The AP dives deep on administration worries about the cost of CLASS, the long-held liberal priority program for old-age care that made it into the Affordable Care Act. The worries are not new, though. Harold Pollack noted two months ago that fiscal conservative Democrats had resented the inclusion of CLASS.

Given Kent Conrad and Max Baucus’s dislike of CLASS, I’m not all that surprised by this outcome. The depth of opposition among fiscal conservatives is exemplified by Senator Conrad’s description of the CLASS Act as “a Ponzi scheme of the first order, the kind of thing that Bernie Madoff would have been proud of.” Conrad’s comment rightly infuriated CLASS supporters, but there it is.

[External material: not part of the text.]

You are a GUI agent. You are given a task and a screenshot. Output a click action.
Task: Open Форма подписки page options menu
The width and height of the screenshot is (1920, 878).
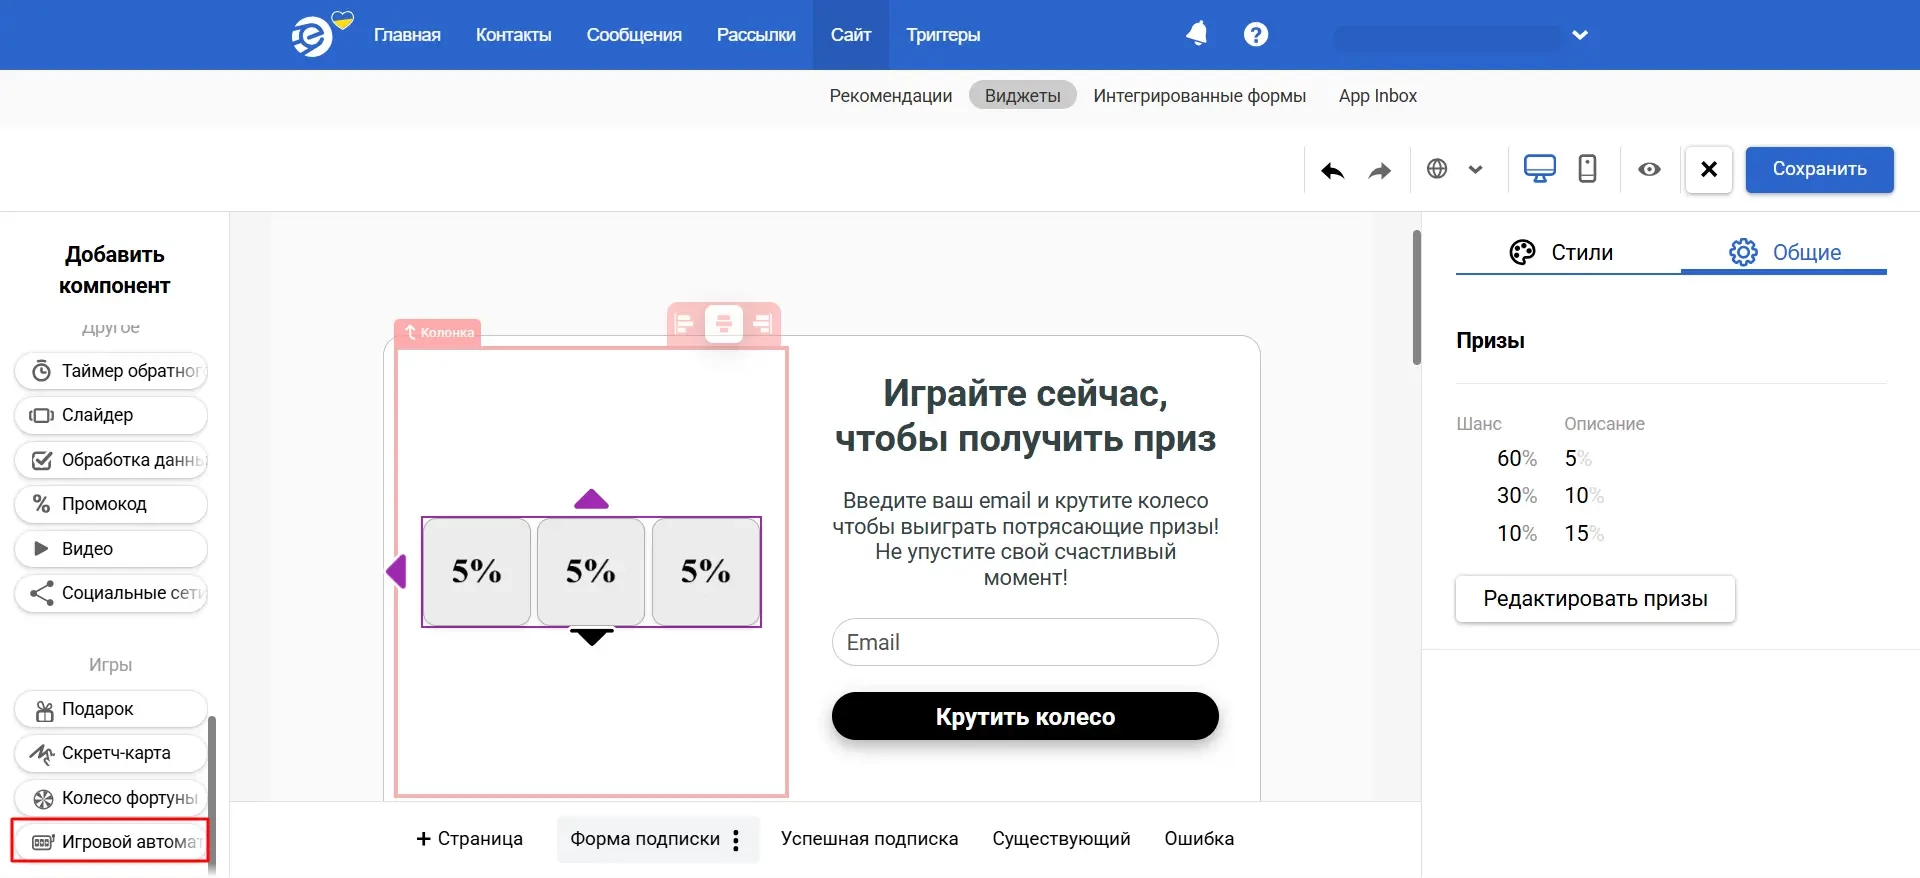coord(736,840)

One of the many, many missteps made during the health care fight was the insistence – most often expressed by Peter Orzsag – that the bill be sold as a deficit-reducing measure. Comprehensive health care reform would be deficit-reducing. The insistence, by itself, wasn’t a mistake. But the sort of fundamental reforms that could reduce the cost of the program weren’t politically possibly, because… well, I’m going to spare 500 words of explanation and just point out that Washington is dysfunctional. So the health care debate became a battle over piecemeal reform. Voters were never, ever convinced that the bill would save money in the long run. Conservative Democrats tried to correct for that by scaling down expensive-sounding, but actually deficit-reducing, ideas like the Medicare buy-in. For their troubles, they handily lost the 2010 election. And now we’re in situation where the costs of programs overwhelm the merits of programs that liberals would otherwise defend.